Sejajar dengan menguatnya optimisme nasional atas program tersebut, dan disertai dengan berbagai upaya-upaya terencana untuk mewujudkannya dalam situasi nyata, namun tentunya usaha penghampiran terhadap hasil-hasil studi dari pengalaman program terdahulu harus dilakukan agar optimisme ini mendapatkan realismenya. Hasil-hasil studi yang dimaksud adalah munculnya kecenderungan gejala “peminggiran” partisipasi warga petani di pedesaan, termasuk didalamnya golongan feriferi oleh kehadiran berbagai program dari Pemerintah. Gejala “peminggiran” ini oleh karena kurang terakomodasinya “social property” masyarakat, baik pada aras perencanaan maupun pelaksanaan, yang disebut terakhir berkaitan dengan dinamika keterlibatannya dalam kelembagaan bersangkutan. Persoalan ini muncul setelah ditengarai kurangnya partisipasi masyarakat dalam berbagai program pembangunan karena mereka merasa usaha untuk menuju pada arah perubahan yang menjadi tujuan pembangunan, bukan bagian dari perubahan bagi dirinya.
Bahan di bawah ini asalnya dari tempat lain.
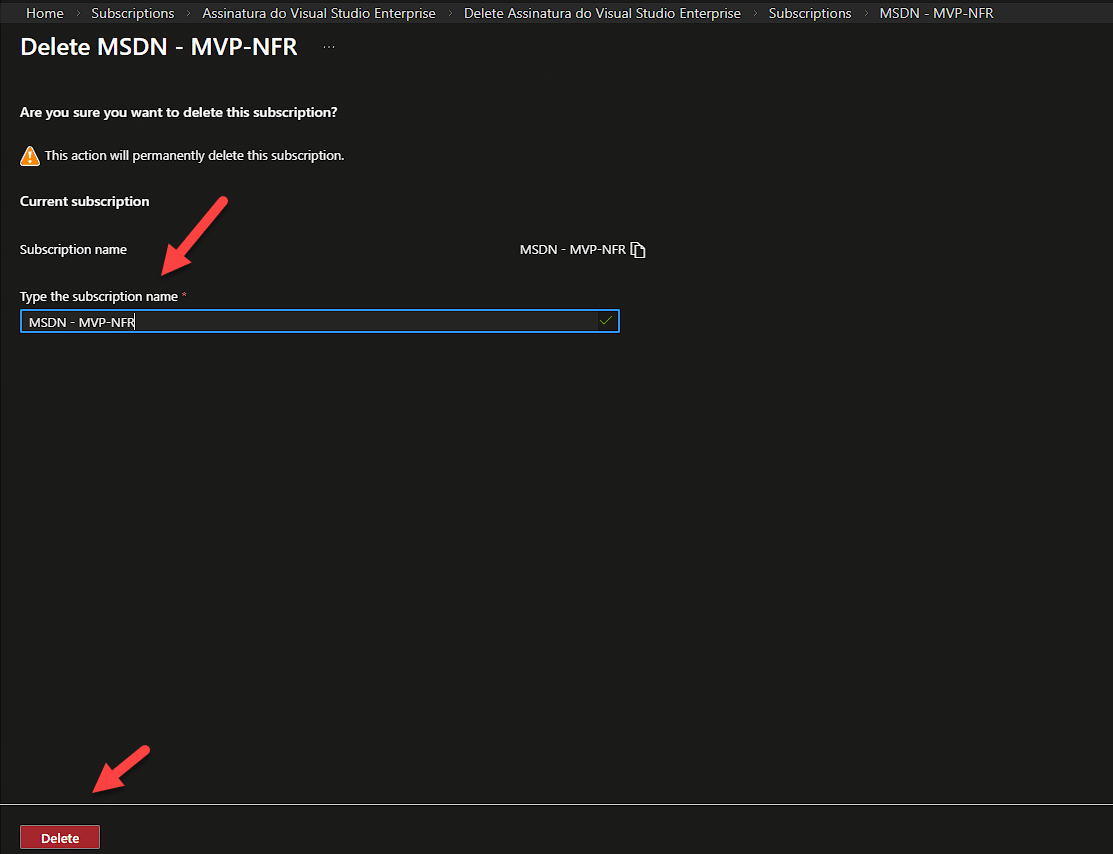Click the green validation checkmark in the field
The width and height of the screenshot is (1113, 854).
[x=606, y=321]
Karena beberapa pengalaman program pembangunan menjadi tidak bermakna menurut masyarakat disebabkan kurang memperhatikan orientasi kebutuhan yang diharapkan oleh mereka (Soedjatmoko, 1985). Oleh karenanya, program revitalisasi pertanian dituntut strategi khusus dalam hal perencanaan maupun pelaksanaannya karena berkaitan dengan ketepatan sasaran yang dituju. Dari tahap ini muncul pertanyaan, apakah yang harus direvitalisasi ?, mengapa ?, maka pertanyaan selanjutnya adalah siapa saja pelaku-pelaku yang berkecimpung pada sektor pertanian ?, dan dimanakah mereka bertempat tinggal dan melaksanakan aktivitas pertanian ?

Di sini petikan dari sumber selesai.